2.1. Network Routing

The first example shows a network representing many user classes or types of users wishing to access specific content providers. The users have a choice of routes to connect to the servers. Several routes exist between the source and the destination. At the destination there are various kinds of content providers, such as databases, digital libraries and web servers. Each route is independent (parallel) and they have different amounts of resources. The resources are buffer and bandwidth. For simplicity, we assume that each route is a single link between a source and a destination, and we assume that each route has one packet switch that buffers packets and transmits them. User classes have several QoS requirements such as packet loss utility, maximum end-to-end delay and average packet delay. The QoS requirements are due to applications such as digital video libraries, access to multimedia databases and web servers. Sessions are set up between the source and the destination along one of the routes to access the content providers. The applications, for smooth operation, demand a certain QoS from the network routes and the end-nodes (content providers), for an end-to-end QoS. For example, video applications generate bursty traffic, and this can lead to packet loss in the network depending on the allocation of network resources for the video sessions. Video applications can tolerate a certain amount of packet loss, but beyond a threshold, the QoS of the video at the user workstation will deteriorate. In addition, maximum delay requirement is necessary to design buffer play-out strategies for smooth operation of the video application at the user workstation.

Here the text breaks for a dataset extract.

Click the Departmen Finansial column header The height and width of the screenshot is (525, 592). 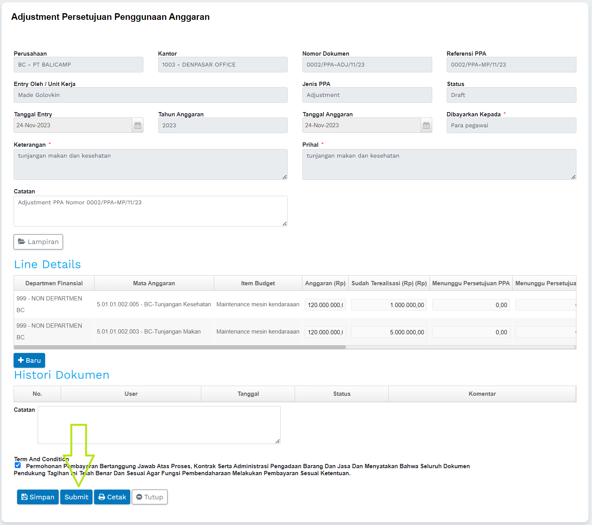click(x=54, y=283)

Let b(s) be the burstiness curve of input m(t), the source traffic rate, at fixed service rate s. Under normal circumstances b(s) is assumed to be nonnegative, convex and strictly decreasing for s smaller than the peak rate of traffic. The burstiness curve then represents the buffer size necessary to avoid cell losses at each service rate s. When a bandwidth-buffer space pair (s,b(s)) on the burstiness curve is used for resource allocation, there will be no cell loss.

From the demand side, the demand at the network changes due to random arrivals and departures of user sessions of the traffic classes. The new session arrival may require the user class to acquire more resources to ensure a certain QoS level. In addition, when a new session arrives, a decision has to be made as to which route to choose from. In the example, resources are finite, and therefore have to be used efficiently in order to provide QoS. The traffic classes are allocated resources only for a certain period of time. The main reason being that session arrival and departure rates could change, causing fluctuations in demand, and therefore, resources have to be re-allocated to meet the change in demand. The traffic classes can re-negotiate for resources once their ownership of resources expires.

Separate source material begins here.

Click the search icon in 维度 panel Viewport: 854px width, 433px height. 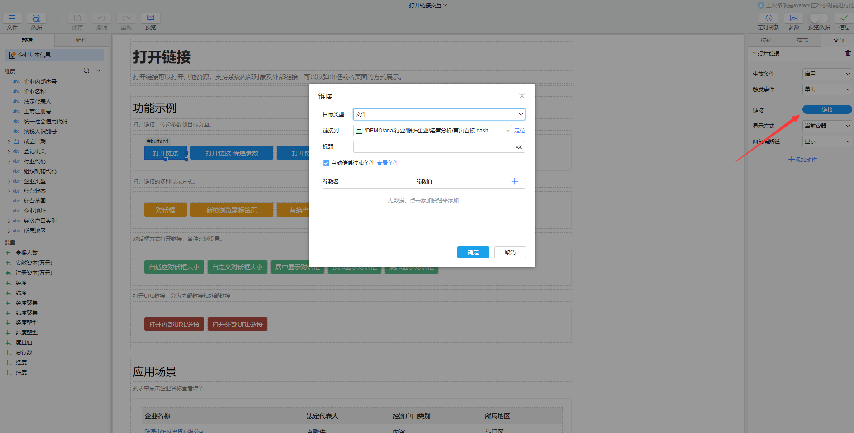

From the supply side, consider that each route is a supplier, and let each traffic class be represented by an agent. The agent on behalf of the class negotiates for resources from the suppliers based on QoS requirements of the class.

Each supplier has to guarantee buffer and bandwidth resources, depending on the demand from the agents. The supplier has to ensure efficient utilization of the network resources, so that the resource limits are fully exploited given the QoS requirements of classes. The task of the agents is to represent the QoS needs of the traffic class, given a certain performance framework from the supplier. Every time a session of a certain traffic class arrives, a decision must be made on which route to take between the source and destination. This depends on the agent, who can choose a route based on preferences of the traffic class, and the available resources in the routes. Therefore, dynamic mechanisms are necessary to ensure the right decision making in routing a newly arrived session. In a dynamic network the available resources at each route could be different, and in addition there is competition from other agents who have similar tasks to perform. With many routes between source and destination, the routing or placing of sessions along a route or a link must be done in a decentralized fashion. This is necessary to handle many routes and many traffic classes, each of which could have diverse QoS requirements. A framework to decentralize the various functions or tasks in admitting and routing sessions, and scheduling to switch bandwidth and buffer among the traffic classes is a challenging problem. In addition, the framework must ensure flexible QoS provisioning and promote efficient utilization of resources.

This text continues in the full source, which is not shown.